▸ **Document section**
To What Do We Say “Yes?”

We need volunteers. Our churches, and churches in general always need volunteers. To serve on leadership. To serve on or head up committees. To run the A/V equipment. To set up for and clean up after Communion. To set up for and clean up after Coffee Hour. To count the offering. To serve as treasurer. To supervise the nursery and to teach Sunday School (when children are present). Those who have served need a break. Need a rest. Are moving away. Have died. We need volunteers.

Some of us say “Yes” to these opportunities because we have that experience, and understand that stewardship is not only about money, but is also about sharing our time and talent. Some of us say “Yes” because we want to gain that experience. Some of us say “Yes” as part of a spiritual gifts discernment. Some of us say “Yes” because we take some pride in our accomplishments. Some of us just say “I can do that.”

▸ **Records supplied**

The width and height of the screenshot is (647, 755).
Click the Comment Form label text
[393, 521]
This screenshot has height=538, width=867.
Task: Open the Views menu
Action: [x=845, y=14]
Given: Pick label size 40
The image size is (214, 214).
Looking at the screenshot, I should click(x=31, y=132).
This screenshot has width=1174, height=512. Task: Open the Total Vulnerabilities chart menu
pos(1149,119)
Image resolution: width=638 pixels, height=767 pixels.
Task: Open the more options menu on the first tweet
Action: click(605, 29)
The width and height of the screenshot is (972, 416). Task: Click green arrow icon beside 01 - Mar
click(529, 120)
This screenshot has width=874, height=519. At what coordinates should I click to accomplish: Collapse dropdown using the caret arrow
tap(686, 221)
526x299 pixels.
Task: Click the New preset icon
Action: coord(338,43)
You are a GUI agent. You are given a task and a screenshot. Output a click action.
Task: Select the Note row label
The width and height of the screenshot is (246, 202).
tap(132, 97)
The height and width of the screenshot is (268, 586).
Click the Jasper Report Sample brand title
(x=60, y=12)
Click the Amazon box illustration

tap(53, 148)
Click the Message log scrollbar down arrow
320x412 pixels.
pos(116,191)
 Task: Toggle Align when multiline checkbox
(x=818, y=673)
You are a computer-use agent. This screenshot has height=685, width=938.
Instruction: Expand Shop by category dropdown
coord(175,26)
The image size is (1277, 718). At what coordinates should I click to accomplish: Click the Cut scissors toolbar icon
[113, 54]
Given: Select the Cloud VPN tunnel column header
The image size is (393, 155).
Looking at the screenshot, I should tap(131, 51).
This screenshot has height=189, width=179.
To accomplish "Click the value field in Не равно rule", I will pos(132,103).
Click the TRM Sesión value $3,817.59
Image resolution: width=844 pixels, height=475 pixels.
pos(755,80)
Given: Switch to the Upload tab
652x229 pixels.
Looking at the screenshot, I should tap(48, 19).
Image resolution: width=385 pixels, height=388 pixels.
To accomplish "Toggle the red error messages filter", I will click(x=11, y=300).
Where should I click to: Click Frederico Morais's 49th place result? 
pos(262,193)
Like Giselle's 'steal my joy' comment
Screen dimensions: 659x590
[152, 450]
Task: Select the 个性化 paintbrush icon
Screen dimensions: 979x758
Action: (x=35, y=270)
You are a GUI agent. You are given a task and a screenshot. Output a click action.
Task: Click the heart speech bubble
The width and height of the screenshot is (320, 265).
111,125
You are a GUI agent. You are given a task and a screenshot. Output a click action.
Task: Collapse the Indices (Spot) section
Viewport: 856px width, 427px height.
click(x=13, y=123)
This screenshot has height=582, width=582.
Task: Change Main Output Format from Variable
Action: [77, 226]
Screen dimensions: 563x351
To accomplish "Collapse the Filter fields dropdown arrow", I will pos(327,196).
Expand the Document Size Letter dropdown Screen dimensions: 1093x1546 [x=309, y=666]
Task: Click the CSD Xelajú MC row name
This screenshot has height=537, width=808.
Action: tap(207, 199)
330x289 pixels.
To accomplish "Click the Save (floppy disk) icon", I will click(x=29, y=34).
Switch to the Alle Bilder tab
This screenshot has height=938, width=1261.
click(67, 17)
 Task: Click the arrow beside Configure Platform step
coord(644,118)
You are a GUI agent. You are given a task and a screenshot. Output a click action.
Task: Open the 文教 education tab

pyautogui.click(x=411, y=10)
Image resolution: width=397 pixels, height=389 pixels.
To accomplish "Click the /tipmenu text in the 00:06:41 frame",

▸ **Problems to work on**
**1)** According to the text on church volunteers, under what condition do volunteers supervise the nursery and teach Sunday School?
**2)** Using the text on church volunteers, explain why churches keep needing new volunteers.
**3)** Repeat the passage of the text on church volunteers word for word, starting at "We need volunteers. Our" and ending at "died. We need volunteers.".

▸ **Answers by item number**
**1)** When children are present.

**2)** Those who have already served need a break or a rest. Others are moving away or have died.

**3)**
We need volunteers. Our churches, and churches in general always need volunteers. To serve on leadership. To serve on or head up committees. To run the A/V equipment. To set up for and clean up after Communion. To set up for and clean up after Coffee Hour. To count the offering. To serve as treasurer. To supervise the nursery and to teach Sunday School (when children are present). Those who have served need a break. Need a rest. Are moving away. Have died. We need volunteers.